- Modern Georgian Prose
Dato Kardava has a unique method of painting his own characters. They, as a rule, constantly carry some comic features, being caricatures. It is almost as if the author is merciless towards them, but the mocking tone sounding out during their characterization can disappear at a whim, with the intonation of the narrative and the relationship towards the characters changing diametrically. This ambivalent quality, a change of the angles is not a superficial game thought up by the author. This is his position, vision, and aesthetic going out on an ethical tight-rope.

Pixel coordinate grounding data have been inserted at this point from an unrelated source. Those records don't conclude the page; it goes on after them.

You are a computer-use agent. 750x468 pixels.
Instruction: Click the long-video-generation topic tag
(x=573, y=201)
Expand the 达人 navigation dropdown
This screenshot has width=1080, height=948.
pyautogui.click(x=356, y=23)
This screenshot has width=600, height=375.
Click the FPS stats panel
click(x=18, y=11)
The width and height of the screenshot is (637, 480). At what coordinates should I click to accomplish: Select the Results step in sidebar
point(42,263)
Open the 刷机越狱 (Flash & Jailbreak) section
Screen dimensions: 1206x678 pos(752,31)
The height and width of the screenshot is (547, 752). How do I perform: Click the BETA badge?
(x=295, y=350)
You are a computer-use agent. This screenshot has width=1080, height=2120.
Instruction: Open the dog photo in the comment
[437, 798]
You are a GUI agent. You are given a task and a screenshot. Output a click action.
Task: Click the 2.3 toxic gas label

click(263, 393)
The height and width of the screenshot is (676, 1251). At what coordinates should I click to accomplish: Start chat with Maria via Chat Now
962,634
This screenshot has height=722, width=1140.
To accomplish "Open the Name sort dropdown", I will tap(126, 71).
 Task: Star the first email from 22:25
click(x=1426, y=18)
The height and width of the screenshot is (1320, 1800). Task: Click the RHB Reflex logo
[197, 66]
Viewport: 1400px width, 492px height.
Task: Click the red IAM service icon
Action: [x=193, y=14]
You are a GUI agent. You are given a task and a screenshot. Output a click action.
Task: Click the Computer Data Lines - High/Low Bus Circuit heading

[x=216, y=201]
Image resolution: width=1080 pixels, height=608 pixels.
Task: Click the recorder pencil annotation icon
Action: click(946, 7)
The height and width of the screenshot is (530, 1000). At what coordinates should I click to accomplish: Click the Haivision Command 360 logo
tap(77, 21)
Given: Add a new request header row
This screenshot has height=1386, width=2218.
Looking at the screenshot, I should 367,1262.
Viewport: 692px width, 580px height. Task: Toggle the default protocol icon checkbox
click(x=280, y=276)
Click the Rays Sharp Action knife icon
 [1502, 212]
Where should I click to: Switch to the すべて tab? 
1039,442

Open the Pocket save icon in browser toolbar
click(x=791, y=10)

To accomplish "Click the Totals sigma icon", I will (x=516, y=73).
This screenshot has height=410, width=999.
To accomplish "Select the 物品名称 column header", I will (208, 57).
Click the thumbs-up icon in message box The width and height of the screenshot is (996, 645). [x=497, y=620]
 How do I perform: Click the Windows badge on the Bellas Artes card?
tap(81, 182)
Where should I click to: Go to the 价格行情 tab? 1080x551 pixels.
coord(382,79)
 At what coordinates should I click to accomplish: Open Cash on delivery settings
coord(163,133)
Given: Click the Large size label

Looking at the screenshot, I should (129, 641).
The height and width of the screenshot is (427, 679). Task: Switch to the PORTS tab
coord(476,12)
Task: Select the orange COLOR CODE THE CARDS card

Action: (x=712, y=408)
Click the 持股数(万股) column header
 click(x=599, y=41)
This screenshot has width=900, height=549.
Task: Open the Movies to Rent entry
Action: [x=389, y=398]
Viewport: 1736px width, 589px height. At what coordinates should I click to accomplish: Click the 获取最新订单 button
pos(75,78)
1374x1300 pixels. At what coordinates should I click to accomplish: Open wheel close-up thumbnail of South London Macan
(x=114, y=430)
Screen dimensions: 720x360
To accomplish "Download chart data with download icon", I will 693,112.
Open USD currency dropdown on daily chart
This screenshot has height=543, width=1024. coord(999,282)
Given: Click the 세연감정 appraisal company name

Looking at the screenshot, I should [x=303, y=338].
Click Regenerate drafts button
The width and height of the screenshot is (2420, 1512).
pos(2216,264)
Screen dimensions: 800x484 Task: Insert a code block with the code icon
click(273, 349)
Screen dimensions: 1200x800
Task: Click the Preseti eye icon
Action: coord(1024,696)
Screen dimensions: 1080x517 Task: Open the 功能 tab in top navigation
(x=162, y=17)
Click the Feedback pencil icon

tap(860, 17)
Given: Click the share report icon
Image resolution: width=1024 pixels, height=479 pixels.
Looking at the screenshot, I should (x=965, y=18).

Biblical and religious themes and a religious motif are prominent in almost all the short stories – NOAH'S DOVES, ESAU'S HANDS and elsewhere. Except it is not possible to perceive this motif completely seriously. A reflection of the pseudo-religiosity of Georgian society has emerged somewhat in these texts. It is as if everyone is a believer wrestling with biblical and Gospel themes. Someone has a genuine hope in God and someone else less so, showing some religiosity, but everything here is frequently fake, insincere as in Georgian society.
Journalism is also a theme that pervades the entire book, possibly transforming into anti-journalism between the eyes and the hands. There’s the journalist’s codex, which is the codex of an anti-journalist. Here is one of his points from ESAU'S HANDS: “A bad journalist is sold once, a good one – every time.”
Dato Kardava’s ESAU'S HANDSs was the winner of the 2016 LITERA Award in the category The Year’s Best Prosaic Collection.